For those confused words....
Hari ini aku agak sedikit bingung. Aku bingung dengan apa yang aku bingungkan. Pernah dengar seseorang bisa kehilangan kontrol karena kebingungan? Kurasa tidak. Aku normal – sangat normal. Pulang kantor menjelang maghrib, mandi, nulis cerita/internetan/nonton Star Movie/Metro TV/TV One/kadang ANTV.
Lantas apa yang membuatku bingung? Aku sedang berusaha mencari tahu.
Kuliahku yang belum jalan? Err...bisa jadi. Tapi aku tak terlalu memusingkan hal yang satu ini. Aku kan memang selalu ketinggalan kuliah, makanya belum lulus-lulus sampai sekarang.
Kehabisan ide menyelesaikan cerpenku? Itu memang selalu aku alami sejak pertama aku menulis cerpen – jaman SD. Tak masalah, segelas jus nangka di Lalong akan membantuku.
Aku pernah baca karya seorang temanku, Melati – namanya disamarkan. Dia menulis, aku lupa artikel atau cerpen, dan memesonaku. Kata-kata yang dia gunakan sangat indah dan terangkai dengan baik. Sesaat aku iri, sangat. Aku tak pernah bisa menulis dengan baik, kalimatku amburadul, bahkan plot cerpenku tak jelas.
Setelah itu? Aku mencoba menulis sebuah cerita yang lebih baik, sayangnya tak ada kemajuan. Aku jadi bertanya-tanya, apa bakatku sebenarnya? Jangan-jangan aku seperti Hermes, salah seorang dewa Olympia yang bisa melakukan banyak hal tapi tak ada satupun yang dapat dia lakukan dengan baik. Aku berpikir seperti itu setelah membaca novel Percy Jackson and The Lightning Tief, lupakan.
Waktu aku kecil, aku pernah membaca sebuah cerpen tentang kisah seorang anak yang hanya punya kemampuan rata-rata. Kalian tahu apa yang ibunya lakukan untuk menghiburnya? Ibunya memberi kartu bergambar seorang anak gadis – dia sendiri – yang melayang-layang di antara tanah dan langit. Di atas kepalanya ada bintang, dan di tanah di bawahnya terlihat gambar seekor cacaing. Aku berasumsi dia melayang di udara bawah langit. Ibunya menulis di kartu itu kurang lebih seperti ini (aku lupa kalimat pastinya) : dengan menjadi anak rata-rata, kau bisa meraih bintang di langit dan mengambil cacing di tanah.

§ **Baris Data**

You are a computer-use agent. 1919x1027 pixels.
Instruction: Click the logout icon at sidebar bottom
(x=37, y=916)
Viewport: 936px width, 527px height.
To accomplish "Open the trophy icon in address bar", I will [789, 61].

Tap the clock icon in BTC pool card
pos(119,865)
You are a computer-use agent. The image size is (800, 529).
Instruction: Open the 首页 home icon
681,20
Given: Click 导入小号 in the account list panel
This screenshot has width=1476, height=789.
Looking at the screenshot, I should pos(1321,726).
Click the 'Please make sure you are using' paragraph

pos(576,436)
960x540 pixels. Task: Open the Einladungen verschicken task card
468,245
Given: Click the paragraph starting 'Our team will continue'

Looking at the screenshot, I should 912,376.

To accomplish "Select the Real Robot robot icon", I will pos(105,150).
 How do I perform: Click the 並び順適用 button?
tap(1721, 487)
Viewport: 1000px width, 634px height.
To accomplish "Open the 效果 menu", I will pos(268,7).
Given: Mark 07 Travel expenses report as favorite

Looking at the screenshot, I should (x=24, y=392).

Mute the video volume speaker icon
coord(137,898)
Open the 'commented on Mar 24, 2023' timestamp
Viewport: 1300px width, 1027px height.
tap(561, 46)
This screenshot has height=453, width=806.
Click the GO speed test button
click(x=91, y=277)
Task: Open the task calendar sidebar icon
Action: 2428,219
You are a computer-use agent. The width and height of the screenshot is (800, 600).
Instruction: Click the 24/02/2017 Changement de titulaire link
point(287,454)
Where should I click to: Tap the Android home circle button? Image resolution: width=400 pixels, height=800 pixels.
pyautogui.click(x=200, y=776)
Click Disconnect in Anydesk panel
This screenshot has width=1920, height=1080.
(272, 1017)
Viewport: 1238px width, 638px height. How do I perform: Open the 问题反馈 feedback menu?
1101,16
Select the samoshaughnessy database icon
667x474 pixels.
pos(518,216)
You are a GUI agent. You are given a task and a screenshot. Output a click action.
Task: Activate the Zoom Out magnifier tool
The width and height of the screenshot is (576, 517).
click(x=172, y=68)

§ **Daftar Permintaan**
A: Menurut kutipan teks, minuman apa di Lalong yang akan membantu saat kehabisan ide menyelesaikan cerpen?
B: Berikan tanpa perubahan bagian kutipan teks mulai dari "Kehabisan ide menyelesaikan" sampai dengan "cerpenku tak jelas.".

§ **Daftar Keluaran**
A: Segelas jus nangka.

B:
Kehabisan ide menyelesaikan cerpenku? Itu memang selalu aku alami sejak pertama aku menulis cerpen – jaman SD. Tak masalah, segelas jus nangka di Lalong akan membantuku.
Aku pernah baca karya seorang temanku, Melati – namanya disamarkan. Dia menulis, aku lupa artikel atau cerpen, dan memesonaku. Kata-kata yang dia gunakan sangat indah dan terangkai dengan baik. Sesaat aku iri, sangat. Aku tak pernah bisa menulis dengan baik, kalimatku amburadul, bahkan plot cerpenku tak jelas.